The Meteor was not that far forward thinking, it just fitted nicely into the timescale that large WW2 tanks developed it seems to me. The availability of Merlin spare/unusable parts built-up hugely in the War. Remember that there were whole UK factories stripping and rebuilding new Packard Merlins to the later modification states and many of those thousands of parts were suitable for the Meteor.

Superficially, the history of AFV engines seems to be one of underperformance. Here, I say that the Meteor broke that mould and did great service. Certainly, developing a "V-8 Lion"
or similar that was anything useful would likely have missed the War and then, it would have been too small and a shot in the dark.

No, the Meteor was a brilliant move that is probably under appreciated.

Eng
The timing doesn't line up well.
They were working on the early cruisers in 1936-38 and the A 13/Cruiser III was in production in early/mid 1939. In fact prototypes were built in 1937. Decision for the Liberty dates from 1936-37?
Well before there were thousands of Merlin parts floating around.
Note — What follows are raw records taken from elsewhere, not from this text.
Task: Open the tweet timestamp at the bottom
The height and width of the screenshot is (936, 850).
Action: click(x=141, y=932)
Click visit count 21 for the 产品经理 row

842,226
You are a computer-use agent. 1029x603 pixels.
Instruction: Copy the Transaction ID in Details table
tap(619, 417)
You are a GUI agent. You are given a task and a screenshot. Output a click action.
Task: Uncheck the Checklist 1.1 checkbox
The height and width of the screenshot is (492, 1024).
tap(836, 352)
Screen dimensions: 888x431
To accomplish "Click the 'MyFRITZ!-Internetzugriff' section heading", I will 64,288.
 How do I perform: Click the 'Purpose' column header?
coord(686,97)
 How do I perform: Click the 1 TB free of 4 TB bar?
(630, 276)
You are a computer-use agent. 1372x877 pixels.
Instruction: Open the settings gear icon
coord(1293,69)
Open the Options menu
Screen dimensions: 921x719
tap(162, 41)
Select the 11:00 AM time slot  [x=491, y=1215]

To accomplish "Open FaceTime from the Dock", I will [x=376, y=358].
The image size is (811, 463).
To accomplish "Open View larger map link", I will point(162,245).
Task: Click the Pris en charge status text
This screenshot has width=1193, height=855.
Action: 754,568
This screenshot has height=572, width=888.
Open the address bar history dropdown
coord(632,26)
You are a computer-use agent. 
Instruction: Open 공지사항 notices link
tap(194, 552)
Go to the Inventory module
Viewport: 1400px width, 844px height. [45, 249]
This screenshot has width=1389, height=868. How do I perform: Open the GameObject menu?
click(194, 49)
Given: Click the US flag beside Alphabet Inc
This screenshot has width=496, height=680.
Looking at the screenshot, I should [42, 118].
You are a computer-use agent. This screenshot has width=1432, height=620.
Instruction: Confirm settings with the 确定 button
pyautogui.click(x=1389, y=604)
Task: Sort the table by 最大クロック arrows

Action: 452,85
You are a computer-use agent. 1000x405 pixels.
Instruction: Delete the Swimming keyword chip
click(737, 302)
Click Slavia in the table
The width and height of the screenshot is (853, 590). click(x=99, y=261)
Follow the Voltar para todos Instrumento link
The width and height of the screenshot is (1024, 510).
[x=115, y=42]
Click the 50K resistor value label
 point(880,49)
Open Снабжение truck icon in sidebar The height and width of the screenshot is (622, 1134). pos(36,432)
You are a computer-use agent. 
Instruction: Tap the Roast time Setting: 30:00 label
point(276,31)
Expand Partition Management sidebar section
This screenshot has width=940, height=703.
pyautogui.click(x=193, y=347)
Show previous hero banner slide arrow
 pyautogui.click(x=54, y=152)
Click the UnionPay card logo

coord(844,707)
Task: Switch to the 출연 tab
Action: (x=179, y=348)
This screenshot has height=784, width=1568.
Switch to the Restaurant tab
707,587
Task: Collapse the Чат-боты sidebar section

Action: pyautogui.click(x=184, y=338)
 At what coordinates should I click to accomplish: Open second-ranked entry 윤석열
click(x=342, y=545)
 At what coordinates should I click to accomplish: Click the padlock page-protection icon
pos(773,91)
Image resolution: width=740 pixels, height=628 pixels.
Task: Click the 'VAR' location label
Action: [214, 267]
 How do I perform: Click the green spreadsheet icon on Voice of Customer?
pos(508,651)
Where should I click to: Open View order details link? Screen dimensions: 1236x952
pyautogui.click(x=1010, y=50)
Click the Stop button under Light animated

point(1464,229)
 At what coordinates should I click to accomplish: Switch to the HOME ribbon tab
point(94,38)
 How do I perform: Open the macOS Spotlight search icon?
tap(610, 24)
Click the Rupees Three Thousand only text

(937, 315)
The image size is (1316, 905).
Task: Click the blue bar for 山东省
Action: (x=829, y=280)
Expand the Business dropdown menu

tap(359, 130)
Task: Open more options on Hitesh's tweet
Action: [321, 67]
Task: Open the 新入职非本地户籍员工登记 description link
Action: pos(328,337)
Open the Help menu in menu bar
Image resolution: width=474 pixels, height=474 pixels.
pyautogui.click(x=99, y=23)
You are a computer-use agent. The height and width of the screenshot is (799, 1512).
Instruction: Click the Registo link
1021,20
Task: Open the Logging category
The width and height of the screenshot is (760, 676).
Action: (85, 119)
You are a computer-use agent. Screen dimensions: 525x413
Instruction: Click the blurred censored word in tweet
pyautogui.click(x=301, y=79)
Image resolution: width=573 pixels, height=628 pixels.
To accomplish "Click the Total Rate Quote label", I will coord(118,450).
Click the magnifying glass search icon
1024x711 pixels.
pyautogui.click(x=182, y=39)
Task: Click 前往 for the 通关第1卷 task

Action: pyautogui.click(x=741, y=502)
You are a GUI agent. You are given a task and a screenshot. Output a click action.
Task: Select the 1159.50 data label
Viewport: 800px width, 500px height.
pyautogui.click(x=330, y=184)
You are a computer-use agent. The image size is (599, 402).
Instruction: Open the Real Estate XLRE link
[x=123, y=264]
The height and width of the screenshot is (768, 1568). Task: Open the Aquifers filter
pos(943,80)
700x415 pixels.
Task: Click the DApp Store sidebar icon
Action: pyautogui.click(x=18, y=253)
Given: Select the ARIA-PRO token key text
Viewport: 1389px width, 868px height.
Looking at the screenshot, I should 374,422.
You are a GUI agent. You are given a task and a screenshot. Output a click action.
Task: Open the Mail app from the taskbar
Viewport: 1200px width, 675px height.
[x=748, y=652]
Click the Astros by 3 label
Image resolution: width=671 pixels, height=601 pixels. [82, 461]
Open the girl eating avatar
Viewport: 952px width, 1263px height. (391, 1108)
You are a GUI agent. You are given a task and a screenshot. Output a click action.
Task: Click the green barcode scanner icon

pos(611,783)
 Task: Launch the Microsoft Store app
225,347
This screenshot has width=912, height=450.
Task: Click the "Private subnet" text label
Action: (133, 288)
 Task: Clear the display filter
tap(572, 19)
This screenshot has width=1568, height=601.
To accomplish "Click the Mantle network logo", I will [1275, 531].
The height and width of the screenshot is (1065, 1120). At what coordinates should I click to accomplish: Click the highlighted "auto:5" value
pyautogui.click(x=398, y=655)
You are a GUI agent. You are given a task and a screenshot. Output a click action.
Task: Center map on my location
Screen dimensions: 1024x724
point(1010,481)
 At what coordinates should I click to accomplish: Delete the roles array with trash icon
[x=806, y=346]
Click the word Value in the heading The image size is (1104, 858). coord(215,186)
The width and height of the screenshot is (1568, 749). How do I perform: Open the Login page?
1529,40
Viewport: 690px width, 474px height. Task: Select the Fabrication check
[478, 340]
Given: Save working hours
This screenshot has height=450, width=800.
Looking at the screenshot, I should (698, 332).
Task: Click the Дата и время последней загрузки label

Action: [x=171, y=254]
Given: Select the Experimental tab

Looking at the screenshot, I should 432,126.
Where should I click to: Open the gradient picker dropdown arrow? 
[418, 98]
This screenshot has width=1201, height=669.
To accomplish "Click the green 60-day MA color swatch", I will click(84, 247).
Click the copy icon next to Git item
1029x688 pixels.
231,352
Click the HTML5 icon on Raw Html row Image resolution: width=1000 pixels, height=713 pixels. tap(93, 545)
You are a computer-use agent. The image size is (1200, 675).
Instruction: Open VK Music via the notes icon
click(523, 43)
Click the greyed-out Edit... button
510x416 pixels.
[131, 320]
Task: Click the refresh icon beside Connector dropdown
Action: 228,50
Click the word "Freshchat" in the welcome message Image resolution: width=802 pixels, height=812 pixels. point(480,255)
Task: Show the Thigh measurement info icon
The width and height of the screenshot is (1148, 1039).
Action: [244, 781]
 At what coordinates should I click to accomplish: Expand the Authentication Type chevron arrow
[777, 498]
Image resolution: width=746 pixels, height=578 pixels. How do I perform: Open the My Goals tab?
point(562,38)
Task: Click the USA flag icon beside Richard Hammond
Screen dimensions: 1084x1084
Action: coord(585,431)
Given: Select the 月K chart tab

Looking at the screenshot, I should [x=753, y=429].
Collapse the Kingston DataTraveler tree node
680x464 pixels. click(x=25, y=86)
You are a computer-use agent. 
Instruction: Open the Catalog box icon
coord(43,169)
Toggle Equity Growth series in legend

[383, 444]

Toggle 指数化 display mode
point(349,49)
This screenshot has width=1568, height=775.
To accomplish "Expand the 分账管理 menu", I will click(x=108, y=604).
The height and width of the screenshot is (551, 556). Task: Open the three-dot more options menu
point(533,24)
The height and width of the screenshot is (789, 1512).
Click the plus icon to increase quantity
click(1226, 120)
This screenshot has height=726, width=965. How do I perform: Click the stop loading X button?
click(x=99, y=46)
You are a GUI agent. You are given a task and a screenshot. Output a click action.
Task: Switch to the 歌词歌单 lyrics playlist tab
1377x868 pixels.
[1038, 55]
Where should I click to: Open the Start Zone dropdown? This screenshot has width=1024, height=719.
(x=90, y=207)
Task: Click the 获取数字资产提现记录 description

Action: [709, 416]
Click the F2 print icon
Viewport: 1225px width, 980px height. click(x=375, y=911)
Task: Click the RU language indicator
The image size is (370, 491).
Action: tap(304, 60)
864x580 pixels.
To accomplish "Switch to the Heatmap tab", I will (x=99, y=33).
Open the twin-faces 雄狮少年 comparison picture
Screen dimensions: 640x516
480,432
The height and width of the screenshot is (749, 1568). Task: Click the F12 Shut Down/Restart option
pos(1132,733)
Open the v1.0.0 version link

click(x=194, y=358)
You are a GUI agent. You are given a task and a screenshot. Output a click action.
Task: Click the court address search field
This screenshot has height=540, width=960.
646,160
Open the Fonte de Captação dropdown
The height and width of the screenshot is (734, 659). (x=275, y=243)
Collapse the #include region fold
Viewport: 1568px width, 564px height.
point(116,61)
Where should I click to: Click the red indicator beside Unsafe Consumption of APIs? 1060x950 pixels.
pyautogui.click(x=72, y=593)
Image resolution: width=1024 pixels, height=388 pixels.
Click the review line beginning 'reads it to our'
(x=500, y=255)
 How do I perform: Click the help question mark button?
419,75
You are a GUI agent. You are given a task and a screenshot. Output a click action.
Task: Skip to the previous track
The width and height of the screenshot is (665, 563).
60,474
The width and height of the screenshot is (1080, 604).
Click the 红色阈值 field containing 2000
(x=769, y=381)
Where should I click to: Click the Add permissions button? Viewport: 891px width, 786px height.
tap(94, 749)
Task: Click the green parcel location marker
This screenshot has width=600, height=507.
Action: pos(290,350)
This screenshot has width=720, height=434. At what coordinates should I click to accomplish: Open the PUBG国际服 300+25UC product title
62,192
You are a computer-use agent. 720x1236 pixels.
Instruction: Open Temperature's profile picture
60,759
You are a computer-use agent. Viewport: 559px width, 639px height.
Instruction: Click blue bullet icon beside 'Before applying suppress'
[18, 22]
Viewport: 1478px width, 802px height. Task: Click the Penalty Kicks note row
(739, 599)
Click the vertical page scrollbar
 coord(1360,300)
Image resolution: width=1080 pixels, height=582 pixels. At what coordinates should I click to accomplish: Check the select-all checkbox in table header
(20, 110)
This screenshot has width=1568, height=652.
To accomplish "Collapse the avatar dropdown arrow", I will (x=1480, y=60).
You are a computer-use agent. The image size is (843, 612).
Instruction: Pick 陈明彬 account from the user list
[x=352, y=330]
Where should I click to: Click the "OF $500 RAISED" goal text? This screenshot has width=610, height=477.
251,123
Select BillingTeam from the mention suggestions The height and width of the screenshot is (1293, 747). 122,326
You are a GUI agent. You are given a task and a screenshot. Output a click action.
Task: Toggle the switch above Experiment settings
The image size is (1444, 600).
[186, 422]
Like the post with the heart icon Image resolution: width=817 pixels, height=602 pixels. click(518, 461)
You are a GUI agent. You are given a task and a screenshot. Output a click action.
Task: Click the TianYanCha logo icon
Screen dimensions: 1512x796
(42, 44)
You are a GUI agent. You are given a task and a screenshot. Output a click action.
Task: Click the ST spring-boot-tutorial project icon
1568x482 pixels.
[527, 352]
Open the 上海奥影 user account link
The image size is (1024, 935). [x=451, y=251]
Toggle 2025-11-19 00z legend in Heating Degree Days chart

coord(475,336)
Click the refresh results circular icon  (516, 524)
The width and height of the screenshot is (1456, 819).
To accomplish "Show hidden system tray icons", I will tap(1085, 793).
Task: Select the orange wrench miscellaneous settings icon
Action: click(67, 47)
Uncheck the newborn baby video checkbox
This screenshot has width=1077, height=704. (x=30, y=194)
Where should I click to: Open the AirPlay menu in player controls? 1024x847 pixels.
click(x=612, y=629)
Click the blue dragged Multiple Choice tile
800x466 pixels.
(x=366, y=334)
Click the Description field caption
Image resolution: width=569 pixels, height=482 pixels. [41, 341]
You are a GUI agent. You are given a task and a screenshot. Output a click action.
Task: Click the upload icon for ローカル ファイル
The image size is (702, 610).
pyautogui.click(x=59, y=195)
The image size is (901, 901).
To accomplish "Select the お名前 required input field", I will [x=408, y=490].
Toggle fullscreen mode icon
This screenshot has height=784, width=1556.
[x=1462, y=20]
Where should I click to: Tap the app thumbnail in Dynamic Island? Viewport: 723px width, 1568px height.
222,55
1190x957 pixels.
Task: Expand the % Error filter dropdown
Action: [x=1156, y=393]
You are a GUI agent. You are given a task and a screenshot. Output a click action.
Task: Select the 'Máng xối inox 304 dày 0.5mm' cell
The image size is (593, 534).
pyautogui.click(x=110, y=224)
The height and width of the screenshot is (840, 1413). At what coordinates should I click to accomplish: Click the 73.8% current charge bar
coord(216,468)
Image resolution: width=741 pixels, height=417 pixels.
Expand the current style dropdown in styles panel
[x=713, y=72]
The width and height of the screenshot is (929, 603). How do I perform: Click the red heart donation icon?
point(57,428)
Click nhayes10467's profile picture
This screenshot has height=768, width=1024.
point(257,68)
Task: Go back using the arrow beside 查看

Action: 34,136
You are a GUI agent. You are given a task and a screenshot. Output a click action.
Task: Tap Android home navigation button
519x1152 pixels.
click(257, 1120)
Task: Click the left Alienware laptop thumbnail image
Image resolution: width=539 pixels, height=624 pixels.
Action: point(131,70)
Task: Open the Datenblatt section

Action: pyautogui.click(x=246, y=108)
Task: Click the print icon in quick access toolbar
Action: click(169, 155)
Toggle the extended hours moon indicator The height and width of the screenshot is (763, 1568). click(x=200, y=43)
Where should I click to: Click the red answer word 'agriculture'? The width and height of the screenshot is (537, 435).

The Staff requirement for a 20hp per ton engine (600hp for 30 ton tons) was not based on much in the way of testing, except perhaps for a few prototype Christies?
40mph in a 30 ton tank turned out to be not as useful as they thought. Broken tanks and broken crewmen.
It did provide pretty spritely performance in the 39 ton (short ton) Comet in 1944/45 and the Centurion certainly needed the power, But that was 1945/46 and not 1939-41.

Germans might have loved a 16 liter V-8 instead of their 11.9-12 liter V-12s in the MK III & IV.

I am having a hard time believing that turning a W-12 into a V-8 is that much harder than turning a V-12 into a V-8 (Meteorite) or the Ford V-8 from their abortive V-12 aircraft engine.
It took Ford almost 4 years to go from design to reliable service use but they only had drawings in 1940. Napier had over 15 years of experience with the Lion including racing versions. Granted the chief designer was now working for RR.

Granted it doesn't have the future potential but the Liberty V-12 didn't any future potential either.
The Kestrel may have been the best potential option but the chances of anyone getting a license to produce it was very, very small in the 1930s.
 
The timing doesn't line up well.
They were working on the early cruisers in 1936-38 and the A 13/Cruiser III was in production in early/mid 1939. In fact prototypes were built in 1937. Decision for the Liberty dates from 1936-37?
Well before there were thousands of Merlin parts floating around.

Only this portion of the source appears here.